Abstract

Encoder-Decoder network is usually applied to image caption to automatically generate descriptive text for a picture. Web user interface (Web UI) is a special type of image and is usually described by HTML (hypertext marked language). Consequently, it becomes possible to use the encoder-decoder network to generate the corresponding code from a screenshot of Web UI. The basic structure of the decoder is RNN, LSTM, GRU, or other recurrent neural networks. However, this kind of decoder needs a long training time, so it increases the time complexity of training and prediction. The HTML language is a typically structured language to describe the Web UI, but it is hard to express the timing characteristics of the word sequence and the complex context. To resolve these problems efficiently, a rapid combined model RCM (rapid combined model) is designed in this paper. The basic structure of the RCM is an encoder-decoder network. The word embedding matrix and visual model are included in the encoder. The word embedding matrix uses fully connected units. Compared with LSTM, the accuracy of the word embedding matrix is basically unchanged, but the training and prediction speed have been significantly improved. In the visual model, the pretrained InceptionV3 network is used to generate the image vector, which not only improves the quality of the recognition of the Web UI interface image but also reduces the training time of the RCM significantly. In the decoder, the word embedding vector and the image vector are integrated together and input into the prediction model for word prediction.

1. Introduction

It is rather time-consuming for web application front-end developers to build a Web UI in HTML and CSS (cascading style sheets) language. It would save more human resources if this process is partially automated.

Scholars have made a lot of efforts to automatically generate program code. For instance, Gaunt et al. [1] studied machine learning formulations of inductive program synthesis and proposed a TerpreT model composed of a specification of a program representation and an interpreter that described how programs mapped inputs to outputs. Kalyan et al. [2] introduced a kind of hybrid synthesis technique, the neural guided deductive search, which combines the best of both symbolic logic techniques and statistical models. Bunel et al. [3] presented an adaptive neural-compilation framework to address the problem of efficient program learning by considering correctness only on a target input distribution. Balog et al. [4] proposed DeepCoder, which combined traditional search techniques and used statistical prediction to generate computer code sequences. Solar-Lezama et al. [5] described the sketching approach to program synthesis, which left the low-level details of the implementation to an automated synthesis procedure. Ellis et al. [6] introduced a well-trained model which can convert hand drawings into a sequence of codes. Riedel et al. [7] presented a differentiable interpreter for the programming language Forth and made programmers can write program sketches with slots that can be filled with learnable behavior.

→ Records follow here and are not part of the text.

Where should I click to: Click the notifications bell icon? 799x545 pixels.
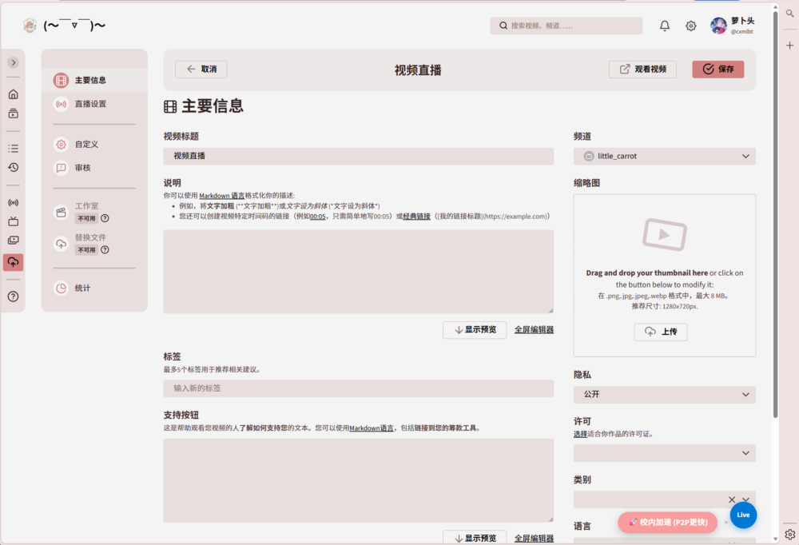pyautogui.click(x=664, y=26)
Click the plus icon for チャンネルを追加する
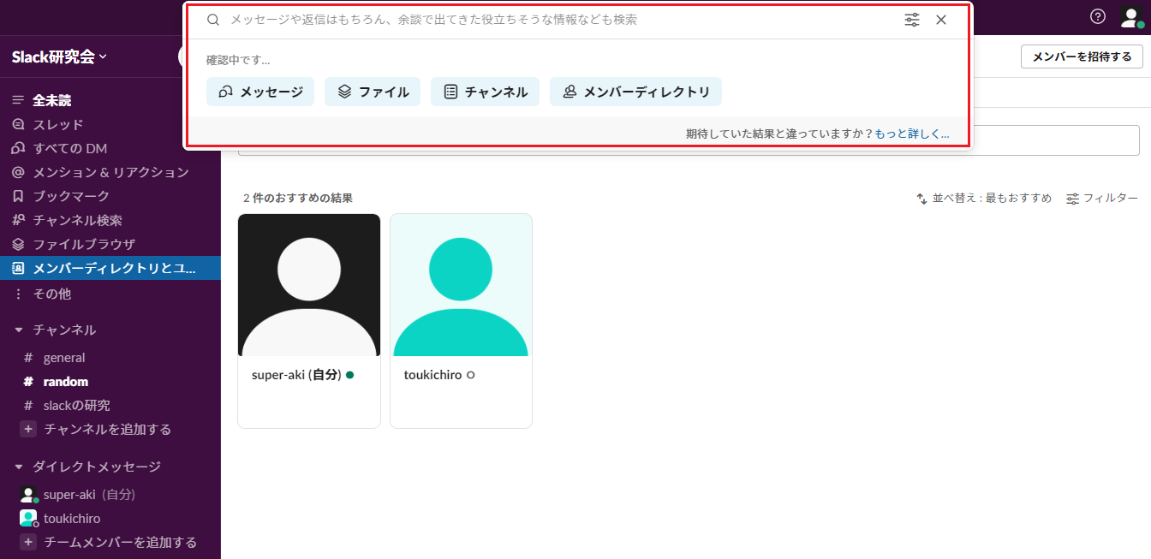 tap(28, 429)
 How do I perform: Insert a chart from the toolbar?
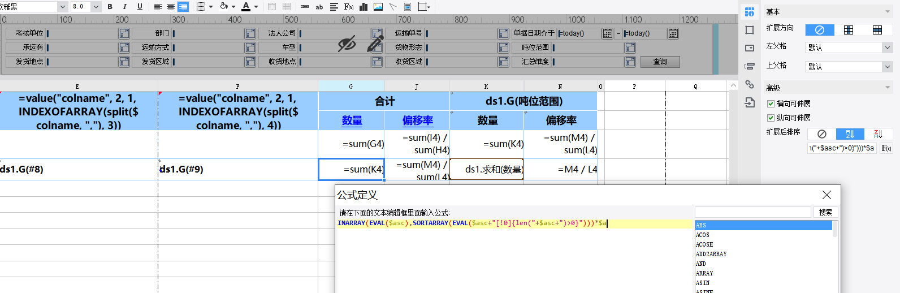click(364, 7)
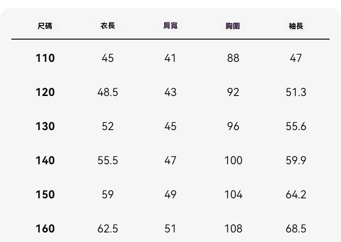Click the 肩寬 column header
The width and height of the screenshot is (341, 242).
[x=170, y=26]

The encoder-decoder network encodes the input into a latent vector firstly and then converts it into the target output, so it is widely applied to the machine translation [8, 9]. When the input sentences in machine translation are taken place by the images, the network would be able to translate these images to sentences [1012]. Considering encoder-decoder network has made great progress in automatically describing image content [13, 14], scholars have begun to try to link computer vision with programming languages. Wu et al. [15] proposed a new model which can interpret objects in certain scenes. A recent example is pix2code [16], which combines CNN and LSTM to encode the input image and the original code sequence, and then uses LSTM to decode the code. Zhu et al. [17] introduced the attention mechanism to the process of input image feature extraction, and then the extracted block feature information guides the LSTM network in the decoder to generate the code sequence. But the overall structure of this model is still the encoder-decoder network, which is similar to the pix2code model, that is, the code sequence features and image features are used as input, and the LSTM network is used to predict the code sequence. However, an obvious shortcoming of this type of network is that the time complexity of the model is large, which is mainly due to the fact that the model is entirely composed of CNN and LSTM units [16, 17].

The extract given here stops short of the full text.